Paul
Goble
Staunton, March 15 – Budgetary shortfalls
as a result of the current economic crisis have forced Pskov Governor Andrey
Turchak to change the administrative borders within his oblast, a measure that
he acknowledges is “unpopular” but one that could presage other and more
significant border changes elsewhere in the Russian Federation for the same
reasons.
As anyone who has lived through
school consolidation or congressional redistricting knows, such changes
challenge existing ways of doing business by creating new classes of winners
and losers. Indeed, the “Pskovskaya Guberniya” newspaper reports, Turchak’s
efforts have already led to “several hotspots” (gubernia.pskovregion.org/number_731/04.php).

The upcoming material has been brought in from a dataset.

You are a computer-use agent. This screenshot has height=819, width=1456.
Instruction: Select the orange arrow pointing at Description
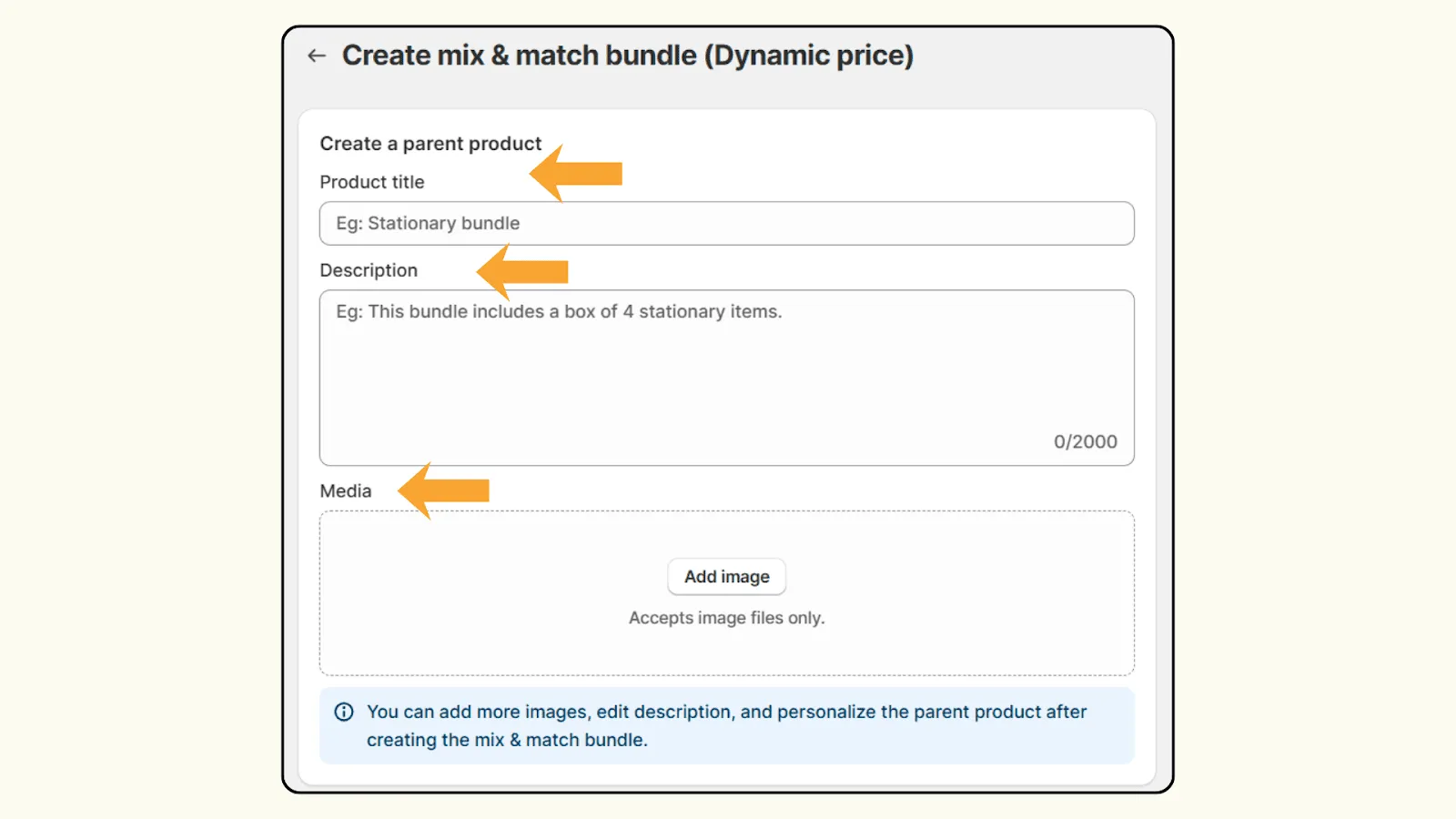coord(523,270)
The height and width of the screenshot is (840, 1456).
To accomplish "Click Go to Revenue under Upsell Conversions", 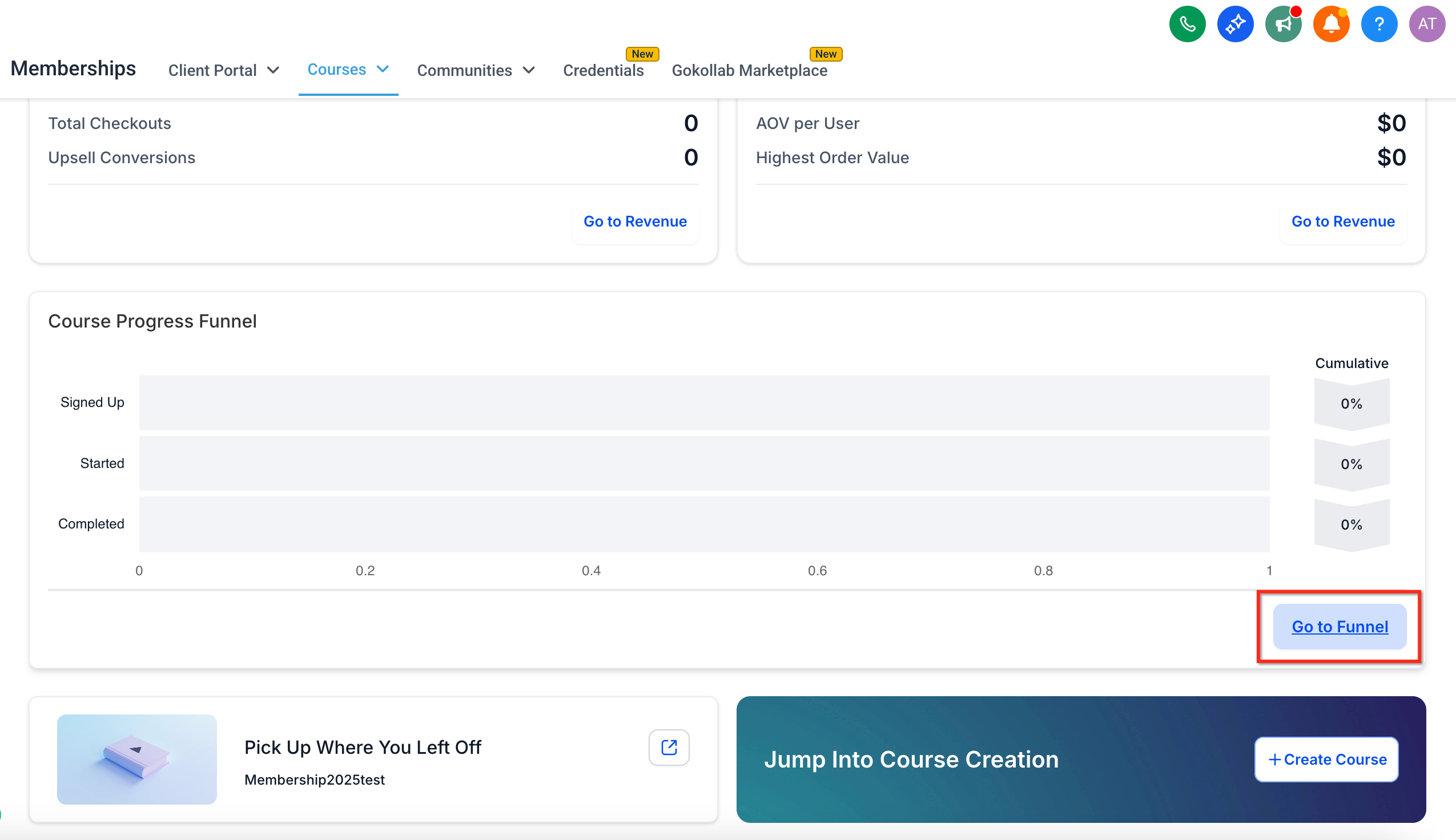I will click(x=635, y=221).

Elsewhere, the changes, which
include amalgamating nine rural settlements into five, joining rural and urban
areas together into single administrative districts, cutting the number of
districts from nine to two, and eliminating any status for smaller villages and
towns and closing hospitals and schools, have not yet led to protests.
But the paper, which has already
published a detailed map showing these changes, said that it expects more
people to complain once they realize that the schools to which they have been
sending their children, the hospitals they have gone to for help, and the
officials they have gotten used to are no more.
At the same time, although the paper
does not mention this, such amalgamations are going to lead to the dismissal of
many officials, doctors, teachers and other government employees. They are unlikely to be happy about that, and
it is not inconceivable that they will be involved in protests as well.